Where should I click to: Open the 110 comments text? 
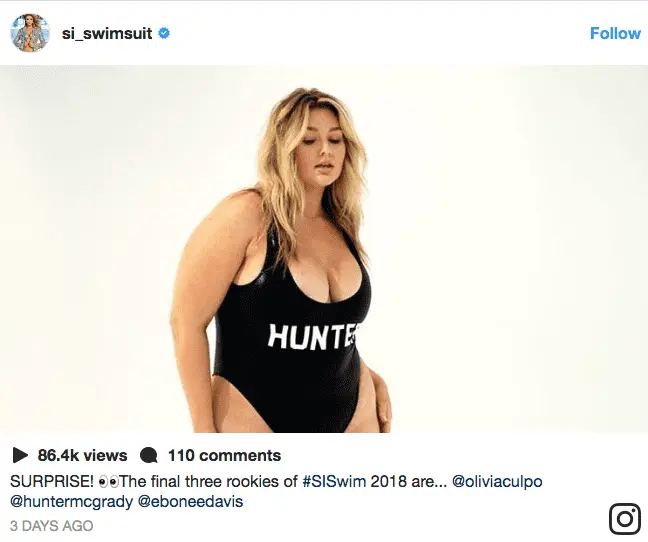click(x=224, y=456)
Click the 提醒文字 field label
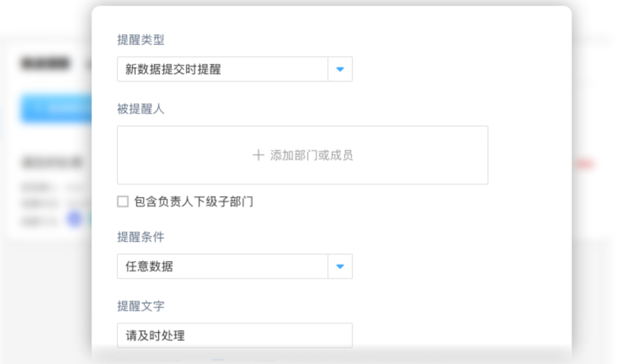The height and width of the screenshot is (364, 637). pyautogui.click(x=140, y=306)
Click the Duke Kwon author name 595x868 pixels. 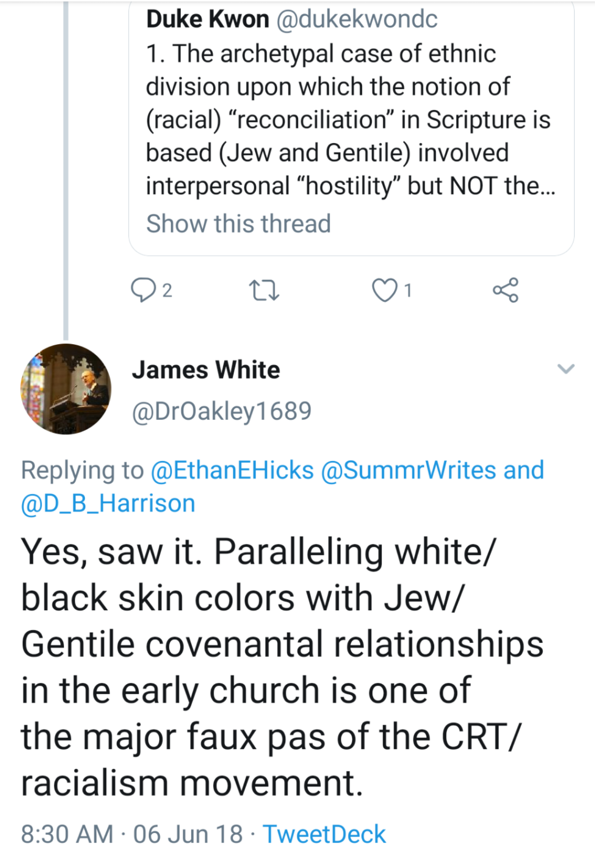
_____
**Exercise instructions:** With every picture left out, print exactly the lines from the one containing "Click the 提醒文字 field label" through the final line of the material above.

**Exercise output:**
Click the 提醒文字 field label
The height and width of the screenshot is (364, 637). pyautogui.click(x=140, y=306)
Click the Duke Kwon author name 595x868 pixels. 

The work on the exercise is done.